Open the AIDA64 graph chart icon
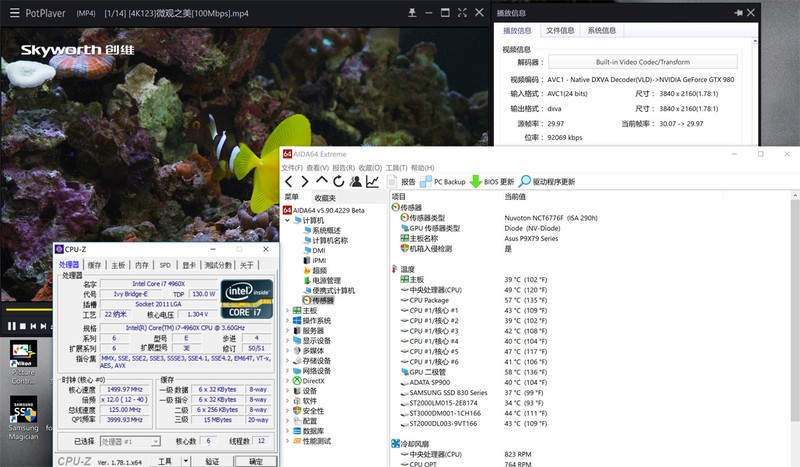click(x=372, y=181)
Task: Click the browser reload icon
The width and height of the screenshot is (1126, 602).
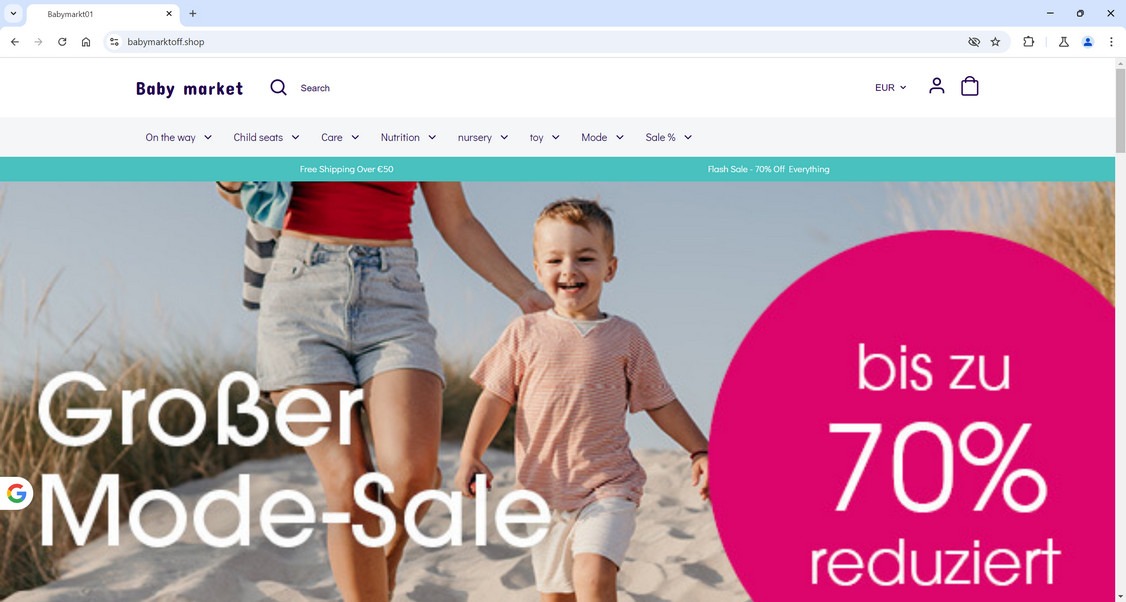Action: coord(62,42)
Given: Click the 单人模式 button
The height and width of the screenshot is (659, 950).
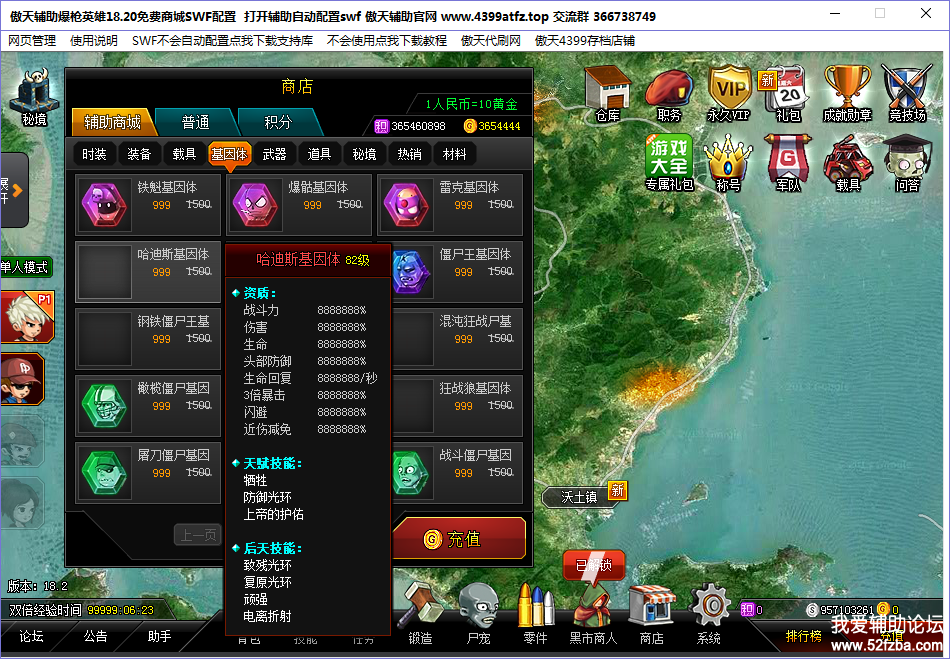Looking at the screenshot, I should tap(25, 267).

▬▬▬▬▬▬

**Work to complete**
Reproduce all of the lines above word for word, leaving out the pictures.

**Response**
Open the AIDA64 graph chart icon
click(x=372, y=181)
Task: Click the browser reload icon
The width and height of the screenshot is (1126, 602).
Action: coord(62,42)
Given: Click the 单人模式 button
The height and width of the screenshot is (659, 950).
Looking at the screenshot, I should tap(25, 267).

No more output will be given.